● **WORK ITEM**
Which of the lines in the data below contain the string "computer"? Copy each of them.

● **RECORDS PROVIDED**

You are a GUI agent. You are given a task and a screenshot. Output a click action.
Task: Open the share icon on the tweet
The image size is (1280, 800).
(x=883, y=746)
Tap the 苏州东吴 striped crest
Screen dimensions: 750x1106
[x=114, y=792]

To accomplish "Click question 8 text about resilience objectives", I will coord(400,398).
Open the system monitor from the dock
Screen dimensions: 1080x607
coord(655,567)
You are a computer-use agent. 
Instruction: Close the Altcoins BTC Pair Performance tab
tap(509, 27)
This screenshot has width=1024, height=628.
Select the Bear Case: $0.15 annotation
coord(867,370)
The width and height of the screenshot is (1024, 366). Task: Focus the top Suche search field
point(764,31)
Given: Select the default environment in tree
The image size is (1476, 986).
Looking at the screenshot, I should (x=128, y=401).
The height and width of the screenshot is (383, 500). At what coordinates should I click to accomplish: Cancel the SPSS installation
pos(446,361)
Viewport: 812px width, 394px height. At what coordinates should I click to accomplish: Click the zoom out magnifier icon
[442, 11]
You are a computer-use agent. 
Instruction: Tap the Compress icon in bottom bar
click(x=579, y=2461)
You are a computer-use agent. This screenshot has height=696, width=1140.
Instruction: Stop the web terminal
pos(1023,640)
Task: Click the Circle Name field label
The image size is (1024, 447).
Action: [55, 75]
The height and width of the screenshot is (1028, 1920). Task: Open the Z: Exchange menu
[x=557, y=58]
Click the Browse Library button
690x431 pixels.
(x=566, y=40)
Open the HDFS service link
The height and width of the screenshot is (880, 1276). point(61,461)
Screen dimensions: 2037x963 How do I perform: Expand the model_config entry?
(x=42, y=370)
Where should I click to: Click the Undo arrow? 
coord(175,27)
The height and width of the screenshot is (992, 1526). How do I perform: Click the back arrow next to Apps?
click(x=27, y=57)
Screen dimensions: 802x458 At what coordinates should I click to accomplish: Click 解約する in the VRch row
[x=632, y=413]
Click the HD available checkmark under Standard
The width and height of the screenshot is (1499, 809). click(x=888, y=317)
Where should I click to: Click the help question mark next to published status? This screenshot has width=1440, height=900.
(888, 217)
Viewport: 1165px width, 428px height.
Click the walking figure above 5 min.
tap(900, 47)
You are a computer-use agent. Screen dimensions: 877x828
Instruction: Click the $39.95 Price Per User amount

● **SOLUTION TO THIS PROBLEM**
You are a computer-use agent. 
You are a computer-use agent. 
You are a computer-use agent. This screenshot has height=696, width=1140.
You are a computer-use agent. Screen dimensions: 877x828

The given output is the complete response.